++++ Source records ++++
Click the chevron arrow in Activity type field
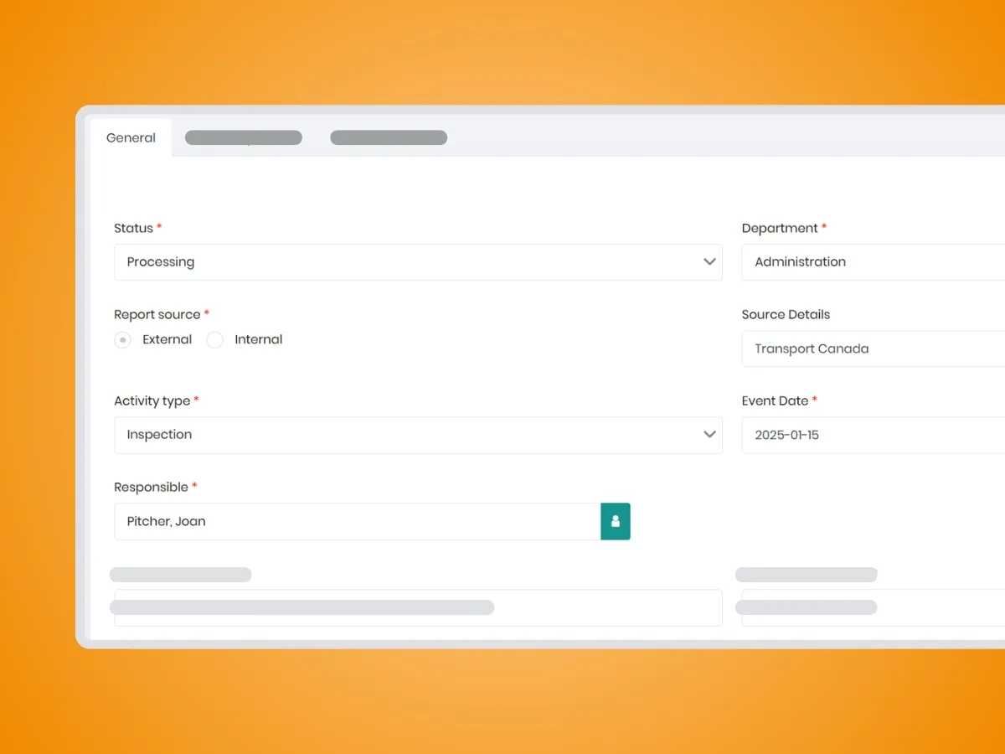This screenshot has width=1005, height=754. 709,435

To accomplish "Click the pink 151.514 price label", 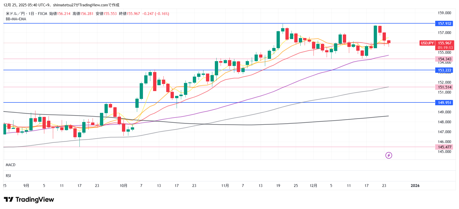I will (444, 87).
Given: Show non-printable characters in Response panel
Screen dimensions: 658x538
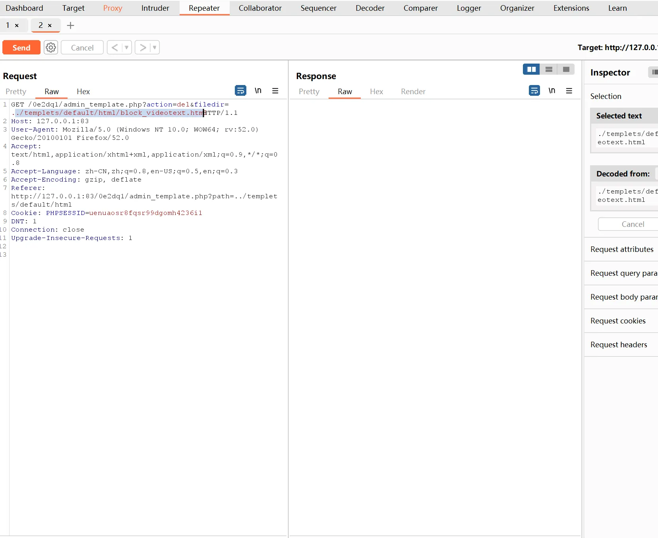Looking at the screenshot, I should tap(552, 91).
++++
» Instructions for the task
What is needed is an exact restatement of every line from the line containing "Given: Show non-printable" through the last line of the records, minus any pictures.

» Written reply
Given: Show non-printable characters in Response panel
Screen dimensions: 658x538
Looking at the screenshot, I should tap(552, 91).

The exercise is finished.